Tel Zayit (Hebrew: תל זית, Arabic: Tell Zeita, Kirbat Zeita al Kharab) is an archaeological tell in the Shephelah, or lowlands, of Israel. It may have been the site of the biblical city of Libnah (Joshua 10:32, 2 Kings 19:8) or Ziklag (1 Samuel 27:6).
Tel Zayit Wikipedia
The site, roughly 0.8-acre (3,200 m2), shows evidence of human settlement throughout the Late Bronze Age, and Iron Age I and II. The city was destroyed by fire twice, in 1200 BCE and the ninth century BCE. Hazael of Aram may have been the military leader who ordered the destruction of the city in the ninth century. The Aramean's siege tactics are known from the Zakkur stele, and the Hebrew Bible records that Hazael devastated cities in the Shephelah during the ninth century, including Philistine Gath. The similar siege and destruction of Tell es-Safi (Gath) in the ninth century, a nearby site usually identified as Gath, has been cited by archaeologists there as possible evidence of Hazael's campaign.

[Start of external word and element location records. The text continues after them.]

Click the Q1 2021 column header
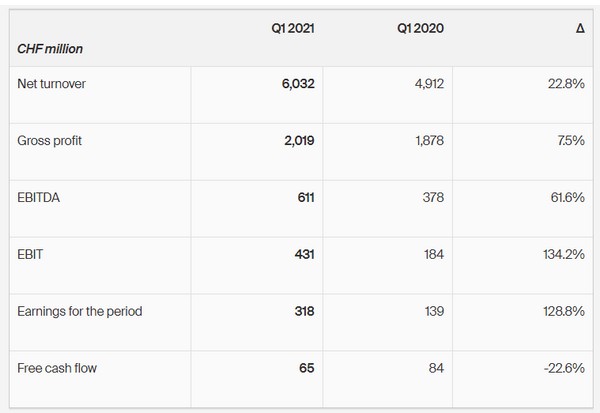Viewport: 600px width, 413px height. click(293, 28)
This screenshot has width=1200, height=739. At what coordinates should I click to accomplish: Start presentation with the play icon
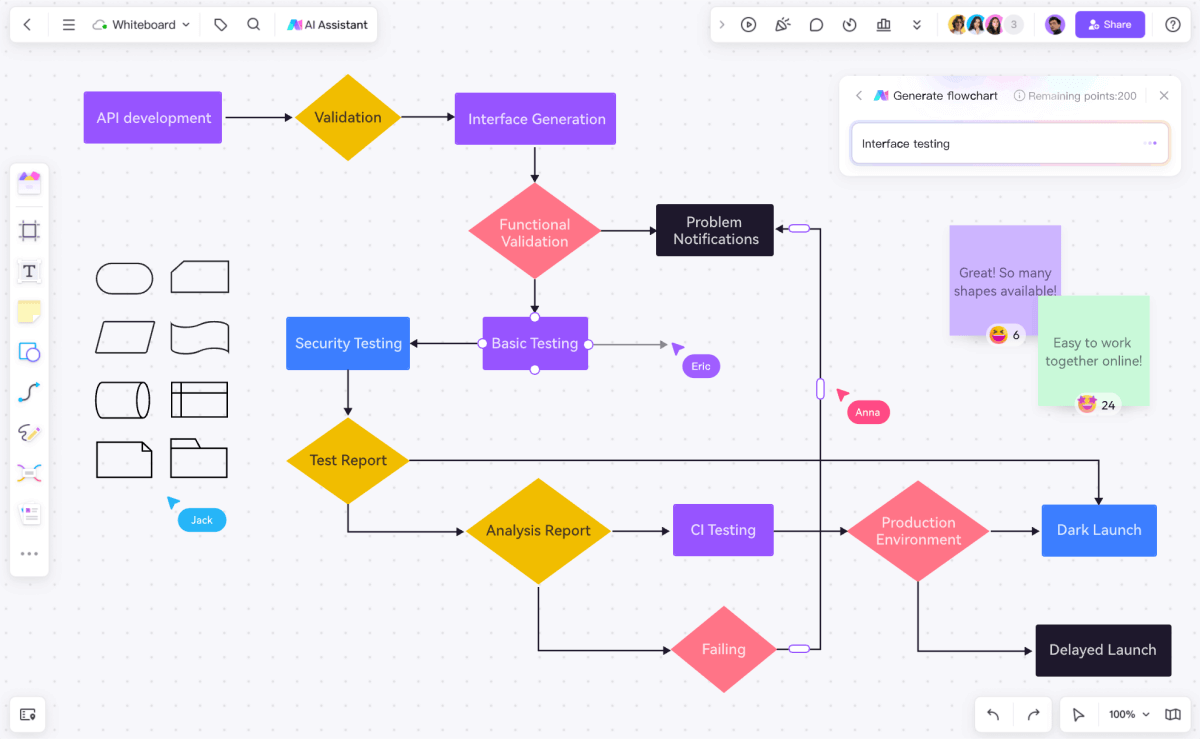(x=748, y=24)
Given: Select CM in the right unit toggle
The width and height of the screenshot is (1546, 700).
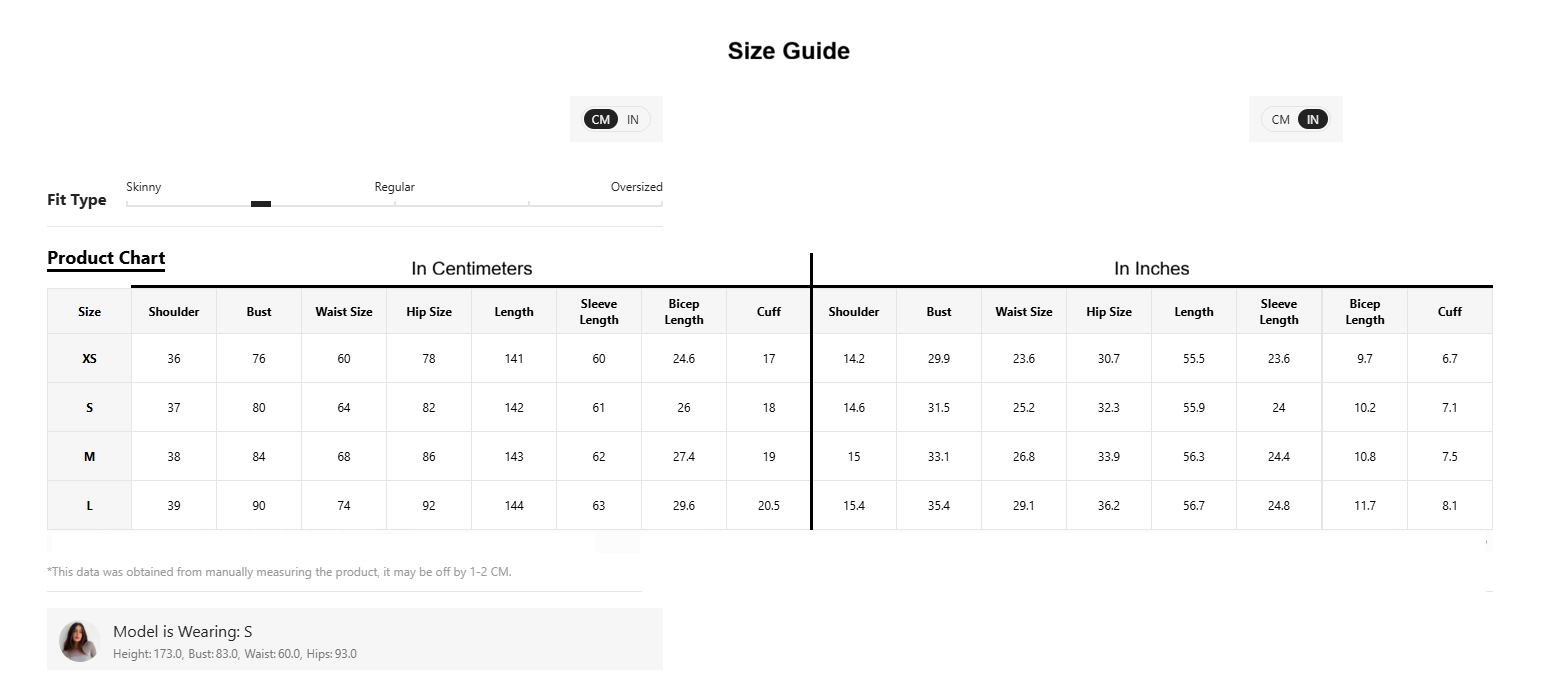Looking at the screenshot, I should click(1281, 120).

From at least the 16th century until some time during the 20th century, the site was occupied by the Arab village Zayta. During the period of the British mandate, the village moved 1.5 km to the north, until it was depopulated in 1948.
Work at Tel Zayit began with a preliminary survey in 1998 by a Pittsburgh Theological Seminary team led by Ron Tappy.
During the 2005 season, archaeologists discovered the Zayit Stone among the ruins of a fire dating to the tenth century BC. The stone includes an inscription identified by some scholars as an abecedary, among the oldest ever discovered.